In 2019, both the president and the general secretary of the organization were dismissed for corruption. Obaidul Quader, former leader of Chhatra League and current general secretary of Awami League, lamented the situation faced by the organisation. “We do not want – he stated – a Chhatra League involved in that type of actions.”

Analysts believe that the Chhatra League lost its autonomy and became an arm of the Awami League on university campuses during the Hasina government. At this time the BCL is perceived more as an extension of the Awami League than as an independent student organization.

A major problem has been the lack of periodic elections of its leaders. Councils, which had to be convened every three or four years, were held sporadically, and leaders were elected directly by the president of the Awami League, making the organization an instrument of the ruling party and more than a representation of the students. .
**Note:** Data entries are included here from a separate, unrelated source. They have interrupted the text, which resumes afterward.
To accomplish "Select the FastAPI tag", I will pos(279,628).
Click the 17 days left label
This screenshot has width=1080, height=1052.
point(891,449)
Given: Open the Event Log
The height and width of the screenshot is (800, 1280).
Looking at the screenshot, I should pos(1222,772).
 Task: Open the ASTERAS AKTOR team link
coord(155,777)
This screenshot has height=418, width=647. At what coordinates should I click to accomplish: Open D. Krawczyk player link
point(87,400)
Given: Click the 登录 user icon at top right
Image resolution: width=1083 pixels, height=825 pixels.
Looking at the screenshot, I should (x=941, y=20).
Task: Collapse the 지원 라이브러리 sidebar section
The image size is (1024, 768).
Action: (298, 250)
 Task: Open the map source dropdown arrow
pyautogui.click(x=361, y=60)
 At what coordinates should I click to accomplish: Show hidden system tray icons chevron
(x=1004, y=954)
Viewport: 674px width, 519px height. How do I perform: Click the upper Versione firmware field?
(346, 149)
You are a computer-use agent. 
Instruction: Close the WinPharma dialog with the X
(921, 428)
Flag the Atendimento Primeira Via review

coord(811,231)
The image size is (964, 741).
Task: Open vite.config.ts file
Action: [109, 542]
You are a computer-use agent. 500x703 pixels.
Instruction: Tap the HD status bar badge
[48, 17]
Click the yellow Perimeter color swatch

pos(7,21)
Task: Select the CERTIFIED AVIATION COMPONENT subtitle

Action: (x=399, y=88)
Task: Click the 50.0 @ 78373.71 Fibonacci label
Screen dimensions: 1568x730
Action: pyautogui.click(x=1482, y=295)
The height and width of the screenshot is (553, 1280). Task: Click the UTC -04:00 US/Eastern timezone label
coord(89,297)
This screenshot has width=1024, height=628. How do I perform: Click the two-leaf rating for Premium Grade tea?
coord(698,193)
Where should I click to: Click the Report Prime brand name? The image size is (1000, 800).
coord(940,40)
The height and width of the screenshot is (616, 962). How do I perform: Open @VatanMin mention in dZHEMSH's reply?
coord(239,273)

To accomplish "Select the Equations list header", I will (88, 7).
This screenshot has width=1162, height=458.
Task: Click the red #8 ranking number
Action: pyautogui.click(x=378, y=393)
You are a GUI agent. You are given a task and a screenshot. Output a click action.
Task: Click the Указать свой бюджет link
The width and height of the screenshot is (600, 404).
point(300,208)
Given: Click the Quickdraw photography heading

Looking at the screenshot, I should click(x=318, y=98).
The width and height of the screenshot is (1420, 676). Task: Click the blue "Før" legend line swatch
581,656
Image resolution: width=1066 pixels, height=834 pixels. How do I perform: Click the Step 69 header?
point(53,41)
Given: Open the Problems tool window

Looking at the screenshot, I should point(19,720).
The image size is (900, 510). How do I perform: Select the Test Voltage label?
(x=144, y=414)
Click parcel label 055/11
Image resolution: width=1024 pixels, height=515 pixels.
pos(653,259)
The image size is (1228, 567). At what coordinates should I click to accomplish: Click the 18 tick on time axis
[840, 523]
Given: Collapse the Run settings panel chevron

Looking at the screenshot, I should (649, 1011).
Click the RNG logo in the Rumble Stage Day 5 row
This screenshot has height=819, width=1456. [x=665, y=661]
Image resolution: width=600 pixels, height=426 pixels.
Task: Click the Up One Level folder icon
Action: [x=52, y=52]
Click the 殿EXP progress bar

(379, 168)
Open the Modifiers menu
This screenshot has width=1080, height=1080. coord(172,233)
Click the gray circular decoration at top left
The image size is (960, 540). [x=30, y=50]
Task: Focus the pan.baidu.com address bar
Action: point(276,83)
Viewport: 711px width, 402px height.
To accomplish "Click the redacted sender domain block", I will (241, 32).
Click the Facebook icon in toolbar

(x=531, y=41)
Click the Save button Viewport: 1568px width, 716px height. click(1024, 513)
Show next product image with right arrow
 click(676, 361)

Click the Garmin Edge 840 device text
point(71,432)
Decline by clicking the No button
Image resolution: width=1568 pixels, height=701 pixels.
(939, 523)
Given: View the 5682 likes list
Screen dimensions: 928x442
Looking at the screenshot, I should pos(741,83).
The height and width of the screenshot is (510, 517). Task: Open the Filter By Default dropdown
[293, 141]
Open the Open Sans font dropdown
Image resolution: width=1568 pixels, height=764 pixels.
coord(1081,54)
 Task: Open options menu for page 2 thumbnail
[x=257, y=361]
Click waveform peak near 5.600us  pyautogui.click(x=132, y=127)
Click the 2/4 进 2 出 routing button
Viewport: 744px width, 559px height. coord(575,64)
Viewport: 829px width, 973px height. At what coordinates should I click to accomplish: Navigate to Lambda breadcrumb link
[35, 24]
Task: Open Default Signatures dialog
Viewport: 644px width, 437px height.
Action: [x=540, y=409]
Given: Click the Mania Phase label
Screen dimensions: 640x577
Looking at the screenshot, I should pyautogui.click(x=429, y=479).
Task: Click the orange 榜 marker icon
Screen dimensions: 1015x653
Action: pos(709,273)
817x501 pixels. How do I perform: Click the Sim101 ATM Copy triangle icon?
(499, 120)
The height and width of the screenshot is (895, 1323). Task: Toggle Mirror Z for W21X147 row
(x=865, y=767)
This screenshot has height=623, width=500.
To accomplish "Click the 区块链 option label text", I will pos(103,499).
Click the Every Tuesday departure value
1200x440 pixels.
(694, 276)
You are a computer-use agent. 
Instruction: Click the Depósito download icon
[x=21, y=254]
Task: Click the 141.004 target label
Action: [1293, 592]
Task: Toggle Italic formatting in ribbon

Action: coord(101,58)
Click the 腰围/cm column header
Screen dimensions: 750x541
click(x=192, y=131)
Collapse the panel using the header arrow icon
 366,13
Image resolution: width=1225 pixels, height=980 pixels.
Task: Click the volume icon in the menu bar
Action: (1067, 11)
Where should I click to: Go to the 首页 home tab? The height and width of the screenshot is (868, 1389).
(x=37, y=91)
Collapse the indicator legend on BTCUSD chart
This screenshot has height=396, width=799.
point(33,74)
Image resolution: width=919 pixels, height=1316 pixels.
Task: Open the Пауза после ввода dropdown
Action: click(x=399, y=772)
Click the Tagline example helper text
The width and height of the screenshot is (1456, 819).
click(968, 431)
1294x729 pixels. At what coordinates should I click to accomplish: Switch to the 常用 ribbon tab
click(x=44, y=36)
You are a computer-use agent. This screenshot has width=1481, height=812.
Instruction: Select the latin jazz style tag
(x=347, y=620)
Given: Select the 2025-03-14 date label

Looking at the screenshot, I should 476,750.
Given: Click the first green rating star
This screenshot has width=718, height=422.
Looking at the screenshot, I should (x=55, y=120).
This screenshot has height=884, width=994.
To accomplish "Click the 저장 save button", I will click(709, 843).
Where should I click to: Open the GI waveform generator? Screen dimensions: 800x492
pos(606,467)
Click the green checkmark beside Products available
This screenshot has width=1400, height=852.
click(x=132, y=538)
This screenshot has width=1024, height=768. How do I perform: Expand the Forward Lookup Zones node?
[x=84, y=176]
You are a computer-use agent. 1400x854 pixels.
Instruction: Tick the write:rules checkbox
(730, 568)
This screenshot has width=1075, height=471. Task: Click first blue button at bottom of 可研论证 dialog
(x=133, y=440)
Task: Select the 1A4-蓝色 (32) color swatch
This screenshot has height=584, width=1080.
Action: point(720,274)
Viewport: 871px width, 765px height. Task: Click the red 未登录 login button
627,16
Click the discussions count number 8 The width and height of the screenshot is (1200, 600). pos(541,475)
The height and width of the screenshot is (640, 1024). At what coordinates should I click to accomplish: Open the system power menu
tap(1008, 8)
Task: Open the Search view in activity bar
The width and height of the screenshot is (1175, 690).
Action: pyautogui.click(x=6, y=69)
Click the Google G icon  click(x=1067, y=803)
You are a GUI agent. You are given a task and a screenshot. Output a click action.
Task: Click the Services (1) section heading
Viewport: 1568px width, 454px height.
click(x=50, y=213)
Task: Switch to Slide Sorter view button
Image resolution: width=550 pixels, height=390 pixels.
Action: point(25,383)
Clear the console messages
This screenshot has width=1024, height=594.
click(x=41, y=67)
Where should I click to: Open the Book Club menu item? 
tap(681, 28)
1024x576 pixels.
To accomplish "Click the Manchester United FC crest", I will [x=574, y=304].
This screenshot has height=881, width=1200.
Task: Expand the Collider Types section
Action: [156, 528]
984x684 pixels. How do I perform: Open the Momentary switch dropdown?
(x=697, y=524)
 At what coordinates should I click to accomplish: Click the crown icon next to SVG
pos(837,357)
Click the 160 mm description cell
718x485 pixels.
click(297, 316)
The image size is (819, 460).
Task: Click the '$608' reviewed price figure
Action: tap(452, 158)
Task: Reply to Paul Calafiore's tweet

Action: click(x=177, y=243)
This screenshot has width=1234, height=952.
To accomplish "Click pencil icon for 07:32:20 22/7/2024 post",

Despite numerous allegations, Chhatra League president Saddam Hossain and general secretary Sheikh Wali Asif Inan have long denied violence. In a press release they stated that the accusations were false and fabricated and defended the organization’s heritage: “Every corner of the 56,000 square kilometers of Bangladesh – they said – is stained with the sacred blood of the leaders and activists of the Chhatra League. “As long as Bangladesh exists, the Chhatra League will remain immortal and indestructible.”